En este campo, la eficiencia del trabajador es muy importante, sin descuidar la dirección del negocio, que es parte muy esencial para la dirección y metas del trabajo, o empresa.

Pero este aspecto interno, se me ocurre pensar en la idea de algunos empresarios que gritan que pagar aguinaldos es malo, o reparto de utilidades, en lo relativo a que no se les debe de dar, lo que es muy interesante, pero muy interesante, ya que si suponemos que no se repartan, ni en diciembre o abril y mayo, sólo su sueldo, sería un caos para el comercio, que espera esas derramas para que los trabajadores les compremos, entonces estamos encadenados unos a otros y dependemos de los trabajadores, aunque se les haga la boca chiquita, si se les da importancia como compradores, pero no como personas en un trabajo, lo que es humillante y ventajoso, por las circunstancias de dependencia que se dan entre ambas cosas y no pueden criticar una cosa directa en contra del trabajador, ya que es el comprador de otro extremo, el comerciante, y esto de contribuyentes de impuestos, así como de obligados a pagar servicios de agua, luz y en cantidad, pues se notan estas cantidades de dinero, que comparados con ahorrativos empresarios, pues que no hacen bulto, pero sí gritan más que la multitud.

Estas diferencias, deben de verse con cuidado, es un equilibrio entre capital-trabajo- comercio-impuestos-estabilidad social, ya que unas dan vida a las otras, pero sin olvidar que también somos voto en la política, aunque nos griten que no sabemos, pero sí necesitan que les demos el voto y después al olvido, o sea simpatiquísimos los esos.

Esta distribución del dinero, es la red social, política, que mantiene al Estado en función y no los grupúsculos de poder, que viven de nosotros y hasta en contra de nosotros mismos, simultáneamente piden y odian en la realidad social y la aceptamos como tal cosa, cotidiana, parte del show, folclore, siendo la realidad de que haya una distribución más pareja, no sólo por justicia, más por conveniencia de que la gente tratemos de vivir en paz.

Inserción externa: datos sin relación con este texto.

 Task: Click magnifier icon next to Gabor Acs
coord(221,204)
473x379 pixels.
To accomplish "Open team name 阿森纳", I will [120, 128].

Las cantidades de gentes, sin orden, son un peligro para la sociedad misma, por no haber un control social y hacemos lo que cada uno quiere, sin respetar la sociedad, el gobierno, los valores sociales, las tradiciones, desgastando las células familiares con egoísmos, intereses, y apatías muy profundas, a tal grado, que la desintegración social se siente en todos los niveles, pero se refleja en la economía, la política, la familia, pero es lastimoso el derroche de tiempo, dinero, vidas en cosas tan temporales que al paso del tiempo no llegan ni a recuerdo.

Otro peligro, son los abusos de líderes de grupos de trabajadores, rompen ese equilibrio de manera negativa y los resultados se perciben en los grupos mismos, que algunos no han crecido, ni elevado niveles de vida, es notorio y el control lo ejercen en muchas ocasiones pero que el propio patrón, sin respaldo de algún derecho legítimo, sólo el personal, ni siquiera se escudan en los derechos del agremiado.

No me alejé del tema, los negocios que dan resultados se ven, y la derrama económica se siente en el desarrollo social, los factores que no dejan crecer son obvios y si no los queremos ver, por los intereses creados, entonces soportemos las consecuencias de esa apatía, pero el perjuicio se refleja en cualesquier resultado que queramos ver, sea de negocios, de política, de sociedad, de familia, de prosperidad.